• [THE PROBLEM] Copy out each record below, exactly as given.

━━━━━ EXTRACTED RECORDS ━━━━━

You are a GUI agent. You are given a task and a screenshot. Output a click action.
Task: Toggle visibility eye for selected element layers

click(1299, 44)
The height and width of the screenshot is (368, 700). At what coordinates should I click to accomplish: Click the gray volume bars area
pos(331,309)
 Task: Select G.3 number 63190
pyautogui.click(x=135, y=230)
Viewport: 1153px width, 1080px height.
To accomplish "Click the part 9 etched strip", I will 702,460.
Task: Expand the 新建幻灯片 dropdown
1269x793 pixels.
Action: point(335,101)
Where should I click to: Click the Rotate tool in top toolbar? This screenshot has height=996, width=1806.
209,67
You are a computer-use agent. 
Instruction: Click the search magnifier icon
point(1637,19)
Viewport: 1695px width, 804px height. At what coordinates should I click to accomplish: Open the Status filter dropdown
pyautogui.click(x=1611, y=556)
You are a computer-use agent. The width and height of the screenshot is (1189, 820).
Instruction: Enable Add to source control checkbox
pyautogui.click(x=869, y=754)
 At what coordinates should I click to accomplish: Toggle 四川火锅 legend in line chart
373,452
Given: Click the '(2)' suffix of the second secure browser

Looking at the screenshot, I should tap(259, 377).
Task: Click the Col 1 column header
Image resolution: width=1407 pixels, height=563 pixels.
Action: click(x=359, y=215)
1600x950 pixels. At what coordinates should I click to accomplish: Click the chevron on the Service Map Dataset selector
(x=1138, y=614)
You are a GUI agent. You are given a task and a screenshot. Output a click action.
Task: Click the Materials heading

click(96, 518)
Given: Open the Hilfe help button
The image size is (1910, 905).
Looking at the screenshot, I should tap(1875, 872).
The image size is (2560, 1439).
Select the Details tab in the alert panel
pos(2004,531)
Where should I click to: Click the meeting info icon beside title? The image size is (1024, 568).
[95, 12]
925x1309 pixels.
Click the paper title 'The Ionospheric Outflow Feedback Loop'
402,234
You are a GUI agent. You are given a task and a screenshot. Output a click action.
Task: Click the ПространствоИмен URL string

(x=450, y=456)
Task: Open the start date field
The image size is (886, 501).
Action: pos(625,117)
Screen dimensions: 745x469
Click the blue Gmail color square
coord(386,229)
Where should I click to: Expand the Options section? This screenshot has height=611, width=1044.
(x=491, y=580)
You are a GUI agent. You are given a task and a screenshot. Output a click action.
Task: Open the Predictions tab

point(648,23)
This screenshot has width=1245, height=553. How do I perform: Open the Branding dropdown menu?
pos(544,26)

━━━━━

• [OUTPUT OF THE TASK]
You are a GUI agent. You are given a task and a screenshot. Output a click action.
Task: Toggle visibility eye for selected element layers

click(1299, 44)
The height and width of the screenshot is (368, 700). At what coordinates should I click to accomplish: Click the gray volume bars area
pos(331,309)
 Task: Select G.3 number 63190
pyautogui.click(x=135, y=230)
Viewport: 1153px width, 1080px height.
To accomplish "Click the part 9 etched strip", I will 702,460.
Task: Expand the 新建幻灯片 dropdown
1269x793 pixels.
Action: point(335,101)
Where should I click to: Click the Rotate tool in top toolbar? This screenshot has height=996, width=1806.
209,67
You are a computer-use agent. 
Instruction: Click the search magnifier icon
point(1637,19)
Viewport: 1695px width, 804px height. At what coordinates should I click to accomplish: Open the Status filter dropdown
pyautogui.click(x=1611, y=556)
You are a computer-use agent. The width and height of the screenshot is (1189, 820).
Instruction: Enable Add to source control checkbox
pyautogui.click(x=869, y=754)
 At what coordinates should I click to accomplish: Toggle 四川火锅 legend in line chart
373,452
Given: Click the '(2)' suffix of the second secure browser

Looking at the screenshot, I should tap(259, 377).
Task: Click the Col 1 column header
Image resolution: width=1407 pixels, height=563 pixels.
Action: click(x=359, y=215)
1600x950 pixels. At what coordinates should I click to accomplish: Click the chevron on the Service Map Dataset selector
(x=1138, y=614)
You are a GUI agent. You are given a task and a screenshot. Output a click action.
Task: Click the Materials heading

click(96, 518)
Given: Open the Hilfe help button
The image size is (1910, 905).
Looking at the screenshot, I should tap(1875, 872).
The image size is (2560, 1439).
Select the Details tab in the alert panel
pos(2004,531)
Where should I click to: Click the meeting info icon beside title? The image size is (1024, 568).
[95, 12]
925x1309 pixels.
Click the paper title 'The Ionospheric Outflow Feedback Loop'
402,234
You are a GUI agent. You are given a task and a screenshot. Output a click action.
Task: Click the ПространствоИмен URL string

(x=450, y=456)
Task: Open the start date field
The image size is (886, 501).
Action: pos(625,117)
Screen dimensions: 745x469
Click the blue Gmail color square
coord(386,229)
Where should I click to: Expand the Options section? This screenshot has height=611, width=1044.
(x=491, y=580)
You are a GUI agent. You are given a task and a screenshot. Output a click action.
Task: Open the Predictions tab

point(648,23)
This screenshot has width=1245, height=553. How do I perform: Open the Branding dropdown menu?
pos(544,26)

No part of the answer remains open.